In celebration of International Women’s Day, we’ve been sharing insights and advice from our interviews with a dozen accomplished women working in all facets of the tech field. In our 4-part mini-series, Interviews with Impactful Female Professionals, CEO’s, CMO’s and executive recruiters offered anecdotes and advice to the next generation of strong, determined, working women.
In part four of our series we asked; “What is the most difficult moment or decision you've had to face in your career, and how did you handle it?”
Colette Hory, Executive Recruiter, CyberCoders
"Feeling like I should ‘follow the masses’, i.e. do what others are doing because that’s what seems to be ‘the right way’. Even though I’ve had thoughts of compromising on my morals at different times in my career, I’ve always been able to look back and be proud of the decisions I’ve made to stay true to myself and what I believe is right."
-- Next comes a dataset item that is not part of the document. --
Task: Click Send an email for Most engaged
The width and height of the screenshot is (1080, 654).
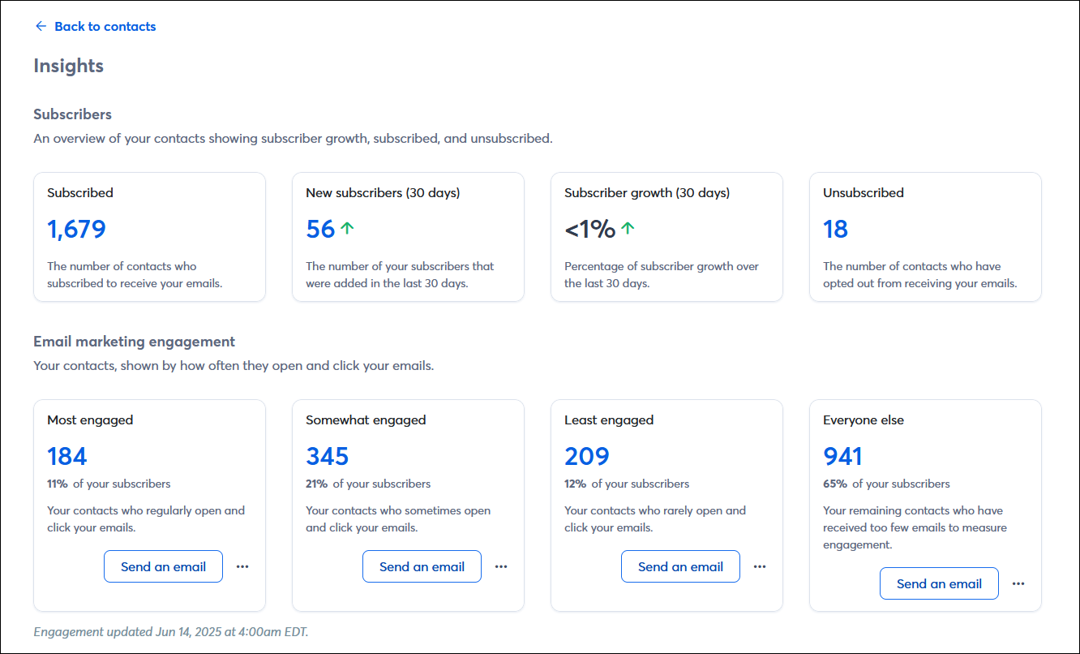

Jen Soule, President of OWC
"I’ve struggled when my head and gut were in different places on a decision or when I thought I might have a blind spot about a particular person, policy or perception. To combat that I consult with trusted partners and advisors around me. I acknowledge that I’m struggling, lay things out as I see them and then ask, “what should I be factoring in that I’m not?”, “what am I discounting that I shouldn’t?” Then, I listen. And ask a lot of questions. And I negotiate. And at times I waffle and then since it’s been so long, I add the pressure of it having to be perfect. When in that place, I luckily have people who will push me to just make a damn decision already. Often, it’s a decision between imperfect options (none universally embraced) so I go with the one that feels most aligned with what the company needs or is most likely to be followed through on to a good outcome."
Grace Chen, co-founder and Head of Product at Common Networks
"I left Google at the beginning of 2012 to join Square, which at the time was still a Series C company with only about 200 people. The offer I got was very low, about a 45% pay cut. In addition, the role was not the exact one I wanted. I wanted to keep doing core Product Management and had a clear growth path in Product Management at Google, but the open job requisition at Square was for a PM-light role with more of a growth marketing component. However, I really loved the Square product, was impressed with the traction so far, and believed that it had the potential to grow into a huge business. And at the time, I didn't have many financial obligations. So, I decided not to worry about cash compensation and exact role, and instead jump head-first into the company that I really believed in. It was scary because I thought I was going backwards in my career - and maybe it was a temporary step back - but I went in and proved myself. And because it was a small company, things changed very often and soon I was doing the core product role that I wanted, and my scope and learnings grew much more quickly than they could have at Google."
Deidra Freeman, Director of Pathways, AnitaB
"A difficult moment in my career was dealing with a group of people with ulterior motives that contradicted the principals of a project we were working on. Lies were told in an effort to discredit me and members of the team. Instead of responding emotionally or allowing their negativity to impact the quality of my work, I used documentation and other factual information to combat the mistruths."
Div Manickam, Director, Product and solutions marketing, Dell Boomi
"In January 2018, a new role came into my life that entailed leading five experienced professionals, some of whom were more senior to me. At first, I thought I got the role because I was doing things well and needed to teach my team to do things in the same manner. I started to measure their weaknesses and thought that by working on that, we would build a great team. However, I quickly learned that how I was doing things didn’t necessarily work for everyone, so I had to rethink the process. I started seeking resources like podcasts and books about leadership, which helped me understand that it wasn’t my role to keep individuals motivated, it was my job to make sure that each individual had the best environment to thrive and grow their career. I learned that I needed to leverage their strengths in order to become better - it was a huge learning curve. I didn’t know better but those outside resources, as well as my company’s training program, really helped shape me into the leader that I knew I could be."